WORK ORDER - When you reach the records below, output every one exactly as written but leave out any pictures.

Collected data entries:
━━━━━━
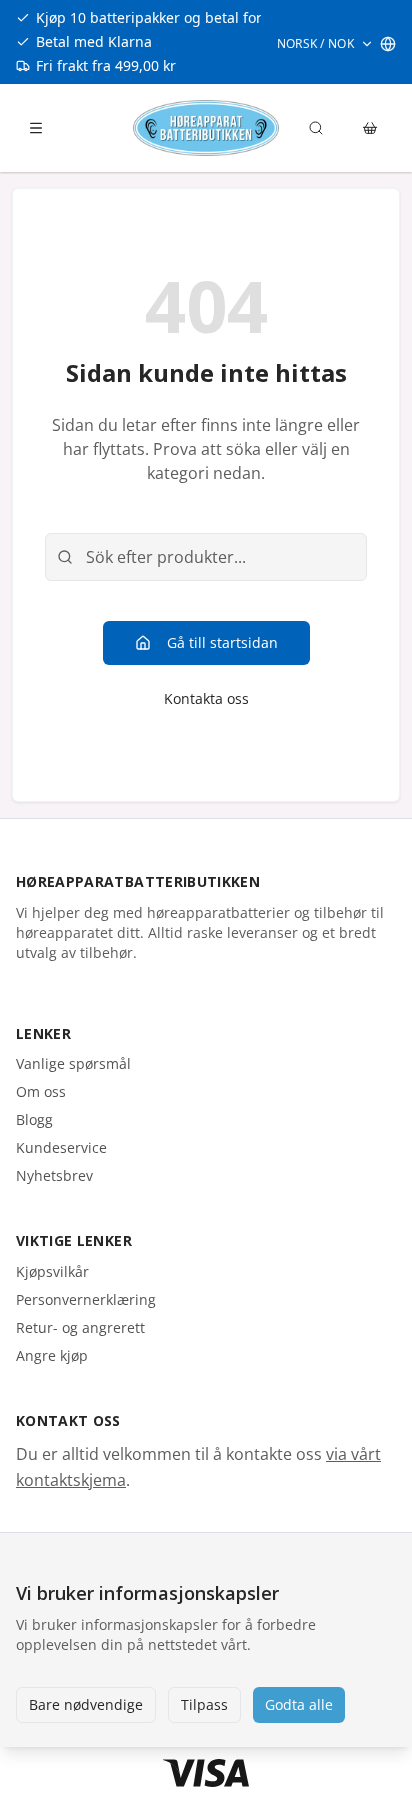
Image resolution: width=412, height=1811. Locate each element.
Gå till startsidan (222, 642)
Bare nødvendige (86, 1704)
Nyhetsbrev (54, 1175)
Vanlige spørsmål (73, 1063)
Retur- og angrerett (80, 1327)
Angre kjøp (52, 1355)
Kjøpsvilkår (52, 1271)
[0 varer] (370, 128)
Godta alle (299, 1704)
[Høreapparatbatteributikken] (206, 128)
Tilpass (204, 1704)
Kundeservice (61, 1147)
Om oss (41, 1091)
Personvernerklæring (86, 1299)
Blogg (34, 1119)
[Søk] (316, 128)
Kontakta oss (206, 698)
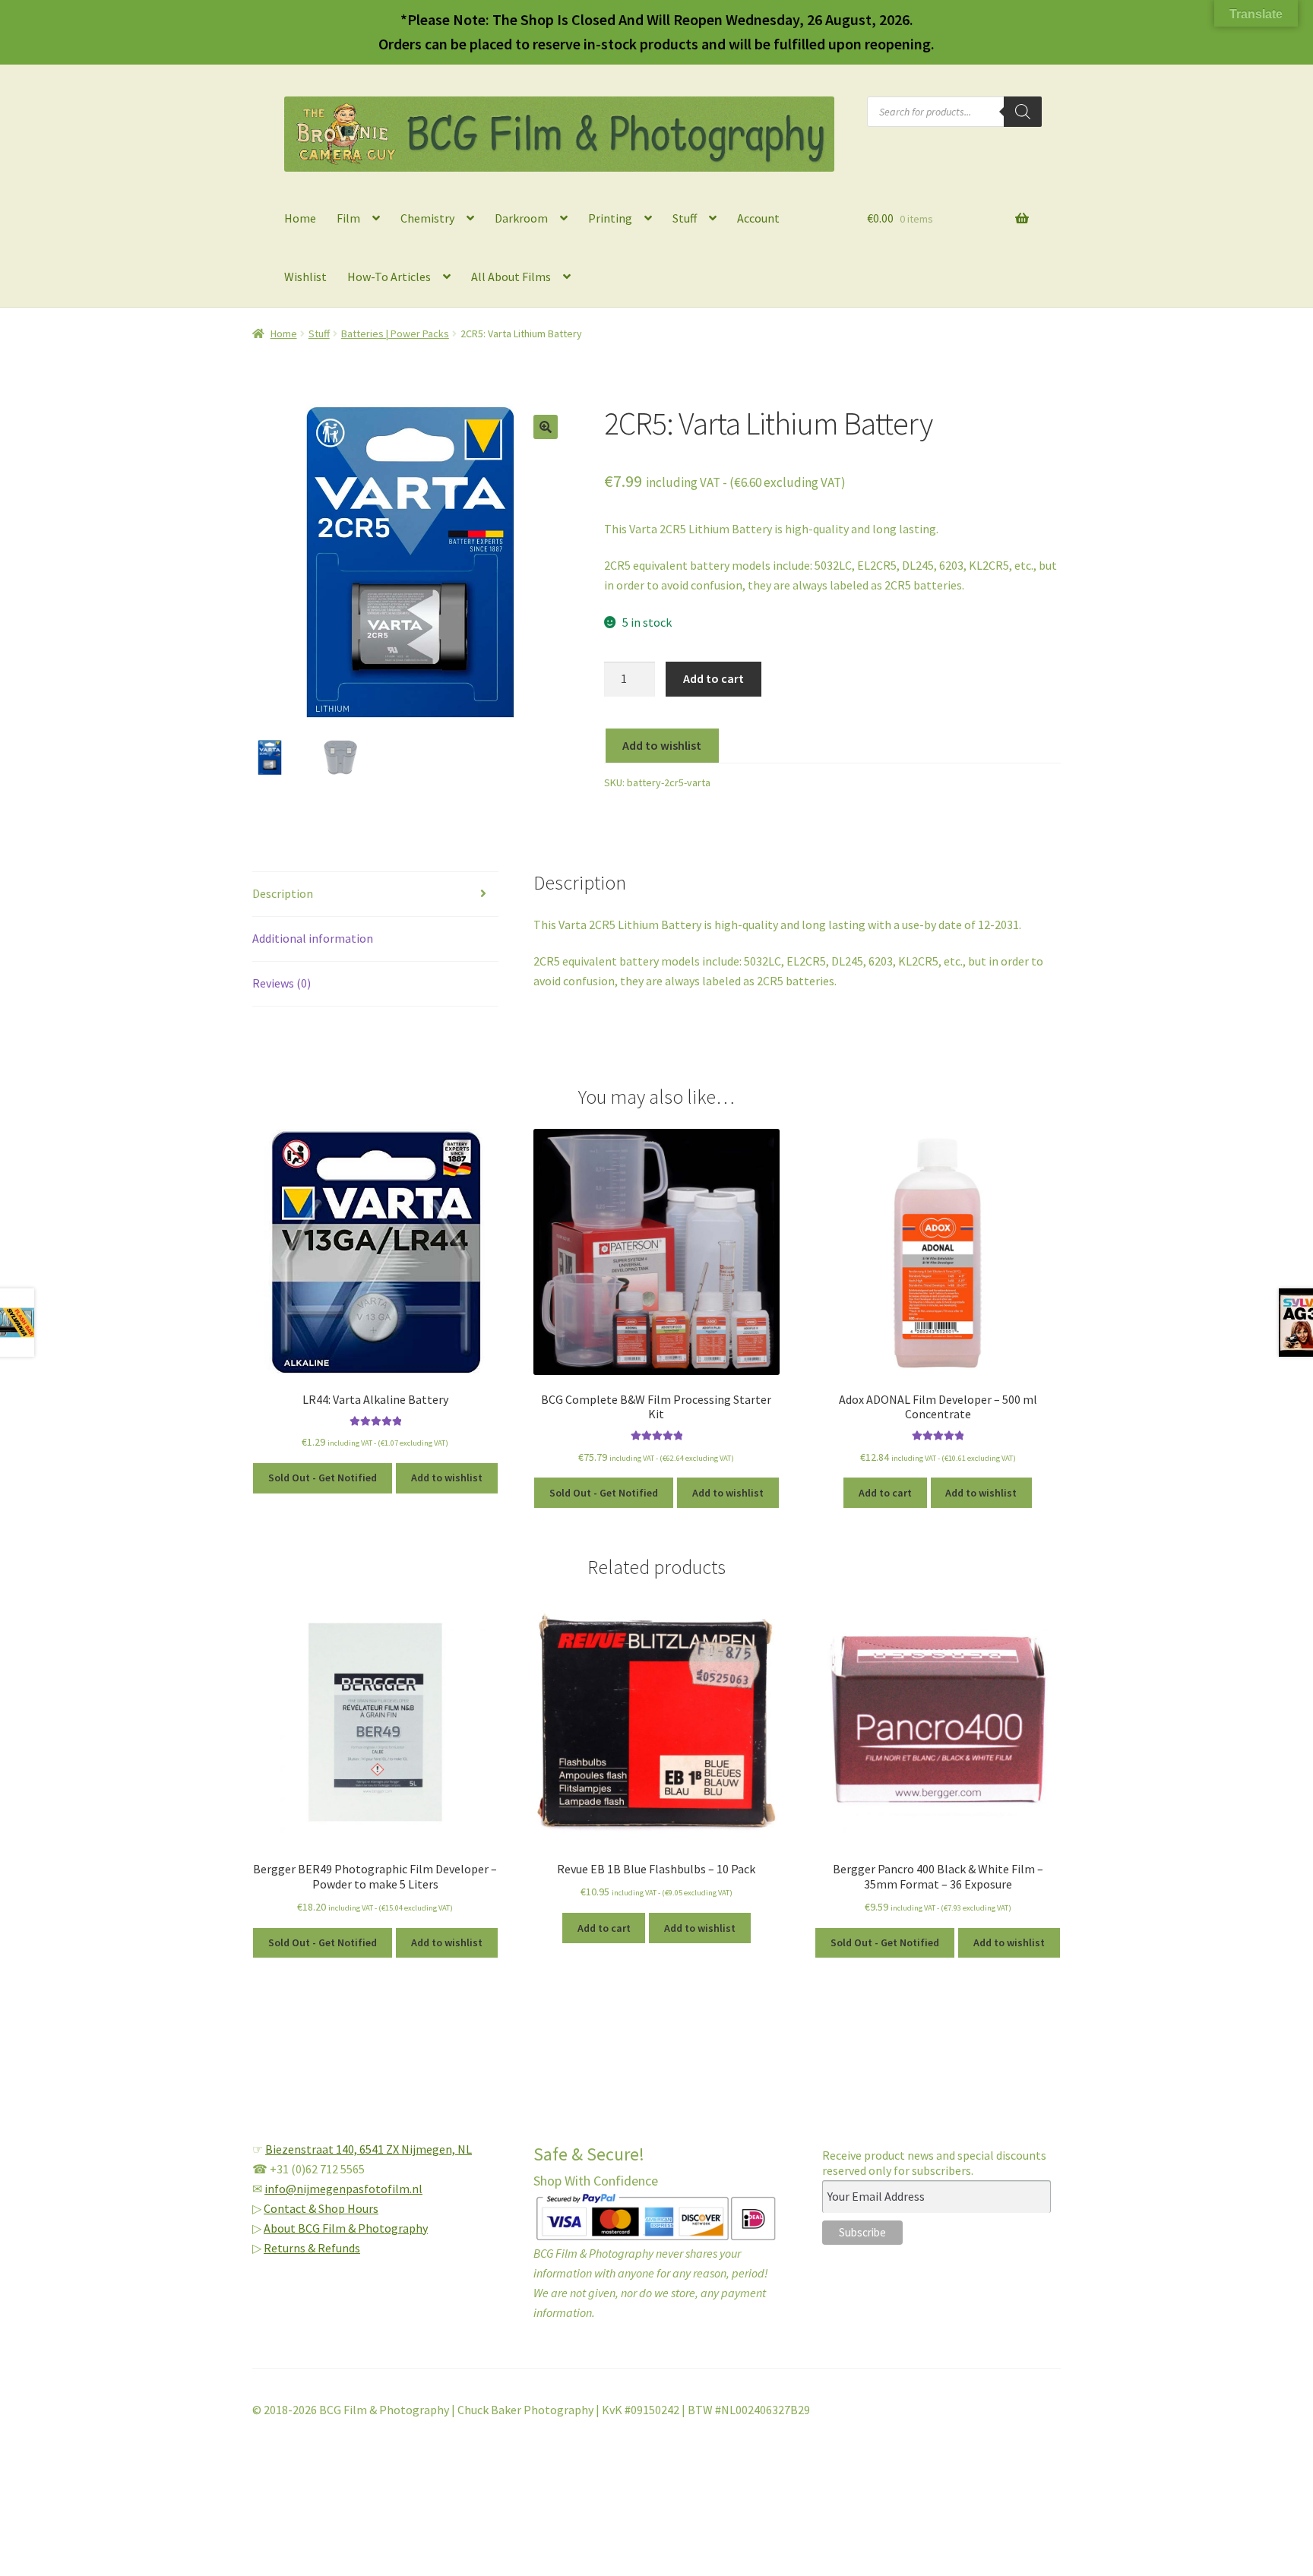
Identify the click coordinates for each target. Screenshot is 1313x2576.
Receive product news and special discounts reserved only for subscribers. (934, 2163)
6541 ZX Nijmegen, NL (415, 2149)
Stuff (684, 218)
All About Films (511, 276)
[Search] (1023, 111)
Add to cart (713, 678)
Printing (610, 218)
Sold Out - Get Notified (322, 1477)
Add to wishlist (661, 745)
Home (300, 218)
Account (758, 218)
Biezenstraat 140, (312, 2149)
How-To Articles (389, 276)
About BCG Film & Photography (346, 2228)
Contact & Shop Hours (321, 2208)
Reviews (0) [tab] (281, 983)
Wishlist (305, 276)
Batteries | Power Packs (395, 333)
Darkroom (521, 218)
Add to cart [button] (885, 1493)
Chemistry (427, 218)
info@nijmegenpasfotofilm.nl (343, 2188)
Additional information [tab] (312, 938)
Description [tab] (282, 893)
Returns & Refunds (312, 2247)
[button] (545, 427)
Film (348, 218)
━━━━━━
OUTPUT OF THE TASK -
Image resolution: width=412, height=1811. Locate each element.
Gå till startsidan (222, 642)
Bare nødvendige (86, 1704)
Nyhetsbrev (54, 1175)
Vanlige spørsmål (73, 1063)
Retur- og angrerett (80, 1327)
Angre kjøp (52, 1355)
Kjøpsvilkår (52, 1271)
[0 varer] (370, 128)
Godta alle (299, 1704)
[Høreapparatbatteributikken] (206, 128)
Tilpass (204, 1704)
Kundeservice (61, 1147)
Om oss (41, 1091)
Personvernerklæring (86, 1299)
Blogg (34, 1119)
[Søk] (316, 128)
Kontakta oss (206, 698)
Identify the click coordinates for each target. Screenshot is 1313x2576.
Receive product news and special discounts reserved only for subscribers. (934, 2163)
6541 ZX Nijmegen, NL (415, 2149)
Stuff (684, 218)
All About Films (511, 276)
[Search] (1023, 111)
Add to cart (713, 678)
Printing (610, 218)
Sold Out - Get Notified (322, 1477)
Add to wishlist (661, 745)
Home (300, 218)
Account (758, 218)
Biezenstraat 140, (312, 2149)
How-To Articles (389, 276)
About BCG Film & Photography (346, 2228)
Contact & Shop Hours (321, 2208)
Reviews (0) [tab] (281, 983)
Wishlist (305, 276)
Batteries | Power Packs (395, 333)
Darkroom (521, 218)
Add to cart [button] (885, 1493)
Chemistry (427, 218)
info@nijmegenpasfotofilm.nl (343, 2188)
Additional information [tab] (312, 938)
Description [tab] (282, 893)
Returns & Refunds (312, 2247)
[button] (545, 427)
Film (348, 218)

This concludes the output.